Однажды вечером, когда я с наслаждением предавался анализу стихотворения Жюля Сюпервьеля (Сюпервьель — незаслуженно забытый поэт; в скором времени он присоединится к безмерно разросшемуся кружку моих кумиров), я услышал доносящийся из столовой смех. Родители принимали гостей. Хохот не стихал, мешая мне сосредоточиться. Я подкрался к двери и чуть ее приоткрыл. Теперь я мог уловить отдельные реплики, в основном презрительно издевательские; похоже, выпитое за ужином вино внушило сидящей за столом компании общее отвратительное веселье. Я понятия не имел, кто тот бедолага, который стал мишенью их насмешек, но в одном не сомневался: они не испытывали к нему ни малейшей жалости.

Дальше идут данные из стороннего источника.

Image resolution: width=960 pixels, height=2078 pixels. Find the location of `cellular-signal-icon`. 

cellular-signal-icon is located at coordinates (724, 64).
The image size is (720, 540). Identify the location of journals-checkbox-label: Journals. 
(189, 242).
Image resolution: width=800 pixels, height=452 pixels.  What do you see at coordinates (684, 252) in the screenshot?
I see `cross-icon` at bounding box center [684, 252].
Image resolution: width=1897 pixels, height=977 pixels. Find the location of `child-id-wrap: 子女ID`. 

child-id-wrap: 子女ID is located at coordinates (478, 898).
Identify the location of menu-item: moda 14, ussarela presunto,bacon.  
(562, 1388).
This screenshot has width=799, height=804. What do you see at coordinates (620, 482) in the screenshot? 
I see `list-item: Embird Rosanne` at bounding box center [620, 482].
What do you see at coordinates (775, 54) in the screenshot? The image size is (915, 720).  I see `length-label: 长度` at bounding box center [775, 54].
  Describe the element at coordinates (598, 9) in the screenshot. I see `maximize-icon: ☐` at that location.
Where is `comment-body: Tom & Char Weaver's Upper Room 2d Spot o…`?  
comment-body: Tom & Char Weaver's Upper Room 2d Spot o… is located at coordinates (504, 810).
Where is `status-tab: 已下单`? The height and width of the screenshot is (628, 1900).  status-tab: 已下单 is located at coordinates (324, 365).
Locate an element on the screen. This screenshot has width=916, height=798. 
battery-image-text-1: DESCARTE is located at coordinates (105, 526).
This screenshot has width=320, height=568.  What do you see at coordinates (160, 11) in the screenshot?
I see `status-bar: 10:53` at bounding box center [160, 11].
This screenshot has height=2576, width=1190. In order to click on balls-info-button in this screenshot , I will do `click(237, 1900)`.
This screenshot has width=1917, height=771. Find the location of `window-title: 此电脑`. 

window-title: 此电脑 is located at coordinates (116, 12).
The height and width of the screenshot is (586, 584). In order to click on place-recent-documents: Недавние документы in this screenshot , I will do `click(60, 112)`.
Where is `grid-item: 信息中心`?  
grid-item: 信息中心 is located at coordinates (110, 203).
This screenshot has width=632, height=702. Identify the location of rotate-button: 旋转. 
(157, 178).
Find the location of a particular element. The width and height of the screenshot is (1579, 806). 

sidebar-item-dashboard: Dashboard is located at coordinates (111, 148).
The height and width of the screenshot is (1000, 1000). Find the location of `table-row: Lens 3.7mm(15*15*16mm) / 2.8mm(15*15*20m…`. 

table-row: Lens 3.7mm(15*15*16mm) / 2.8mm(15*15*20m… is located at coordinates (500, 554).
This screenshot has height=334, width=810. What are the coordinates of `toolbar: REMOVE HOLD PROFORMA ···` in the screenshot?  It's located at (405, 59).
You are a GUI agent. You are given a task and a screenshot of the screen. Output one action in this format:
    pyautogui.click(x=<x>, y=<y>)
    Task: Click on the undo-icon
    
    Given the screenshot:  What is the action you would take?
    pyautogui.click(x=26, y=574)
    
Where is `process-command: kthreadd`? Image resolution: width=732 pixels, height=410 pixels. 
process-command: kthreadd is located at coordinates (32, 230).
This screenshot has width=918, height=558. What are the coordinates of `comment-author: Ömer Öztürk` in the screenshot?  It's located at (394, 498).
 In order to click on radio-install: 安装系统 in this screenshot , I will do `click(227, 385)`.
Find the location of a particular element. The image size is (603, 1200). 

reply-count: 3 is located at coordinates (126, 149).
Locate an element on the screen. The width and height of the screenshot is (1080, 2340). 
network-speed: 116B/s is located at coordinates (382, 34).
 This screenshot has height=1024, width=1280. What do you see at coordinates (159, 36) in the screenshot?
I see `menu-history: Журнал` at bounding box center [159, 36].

То и дело один из гостей или кто-то из моих родителей подливал топлива в эту невидимую машину, работавшую на чистой желчи, вызывая у остальных очередной приступ хохота. Они смеялись до слез, до удушья. Их лица багровели. Женщины утирали потекшую тушь, прикладывая к глазам белые хлопковые салфетки, стоившие, если верить моей матери, «сумасшедших денег», — их доставали в исключительных случаях и всегда — в отсутствие за столом моей скромной персоны.